Monday, May 12, 2014

Noah: a film review

Monthly I publish a film review for Touchstone (the New Zealand Methodist magazine). Stretching back to 2005, some 85 plus films later, here is the review for May 2014, of Noah.

Noah
A film review by Rev Dr Steve Taylor

“[The Bible] should be a living, breathing document. That’s what it should be.”
Director of Noah

The internet has been flooded with criticism of the Noah movie, with Christian, Jewish and Moslem commentators united in their condemnation of director Darren Aronofsky (Black Swan and Pi) portrayal of Noah. Even before release, it was banned in Indonesia, accused of negatively portraying a person revered by Islam as a prophet. It is yet another indication of the complex relationships between faith and film.

The Noah story takes up four chapters and ninety seven verses between Genesis 6 and 9. In the Biblical narrative, Noah never speaks, a silent, obedient partner before an active, speaking God.

In contrast, the movie runs over two hours, with Noah (Russell Crowe) centre stage, righteous, determined, desperate to protect the world from evil. God becomes a background character, absent since creation, now speaking only occasionally, obliquely, through dream and prophet (Methuselah, played by Anthony Hopkins).

In the space between four chapters of writing and two hours of cinematography lies enormous potential for controversy to blossom.

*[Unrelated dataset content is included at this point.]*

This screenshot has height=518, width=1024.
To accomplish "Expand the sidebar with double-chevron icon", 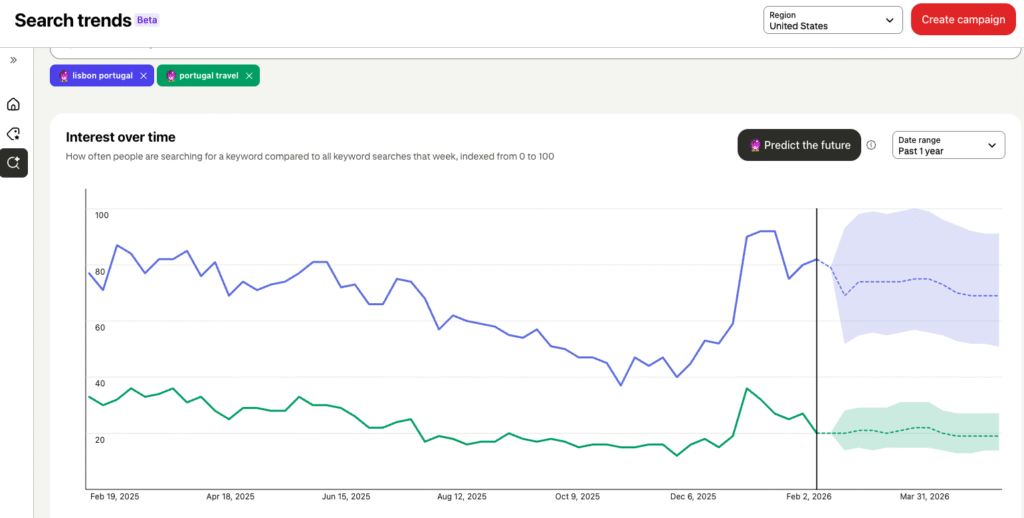I will [x=14, y=60].
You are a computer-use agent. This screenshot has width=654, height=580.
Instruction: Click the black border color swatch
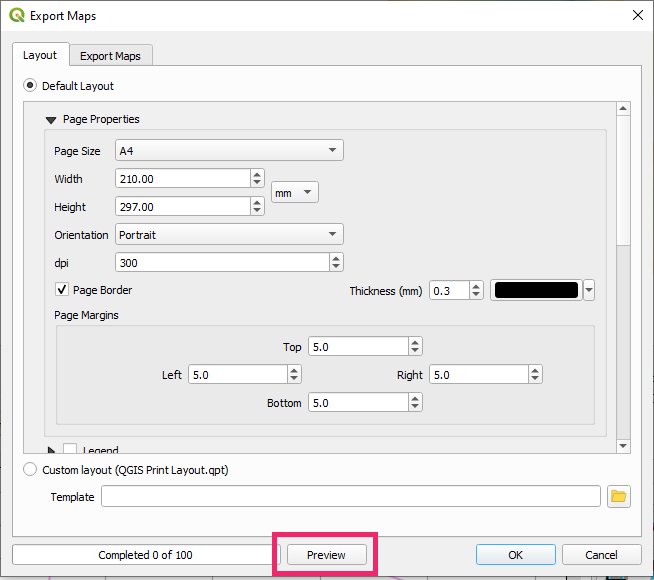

On one side stand the watchers of historical accuracy, on the other those intrigued by creative imagination.

The movie does good work in regard to some aspects of the Biblical narrative. The double Genesis stories, that of dominion in Genesis 1, is artfully set against that of creation care in Genesis 2. It is a tension that runs throughout the entire film. The telling of the creation story is a graphical feast, a scene that will undoubtedly become a regular introduction to readings of Genesis 1 in churches in the years to come. Another commendable feature is the portrayal of the power of blessing. This patriarchal act is central to the Genesis stories and to significant shifts in the Noah movie. These features show a commendable sensitivity to the Biblical narrative.

Equally commendable are the strong female roles played by Jennifer Connelly (Naameh, Noah’s wife) and Emma Watson (Ila, Noah’s adopted daughter). There is much imaginative work by Darren Aronofsky to insert humanity into the sparseness of the Biblical telling.

Simultaneously, the portrayal of the relationship between God and humanity invites question. The movie deals in casual cliché, offering a simple polarity between judgement and mercy. What sort of God would contemplate drowning all of humanity?

It is a stark reminder that Biblically, the Noah narrative is no Sunday school feel-good animal story. Instead, it is a searching examination of how to deal with the ever-present reality of human sin.

For Christians the question is never resolved by a white dove with a leaf in its mouth. Rather, the relationship between judgement and mercy is redefined by redemption. In the work of Jesus, both the optimistic belief in human goodness and the self-righteous search for purity are nailed to a cross. In the birth of a New Adam, the old has gone, a new is come.

In the end Noah, succeeds as art. It finds ways to engage the Bible as a living, breathing document. It honours a narrative committed to an uncompromising exploration of the complexity of being living, breathing humans located on a living, breathing earth in relationship to a living, breathing God.

Posted by steve at 08:44 AM

1 Comment

  1. Thanks Steve, I had heard some people saying it was a waste of time going and didn’t have anything to do with the Biblical story. I will try and see it now!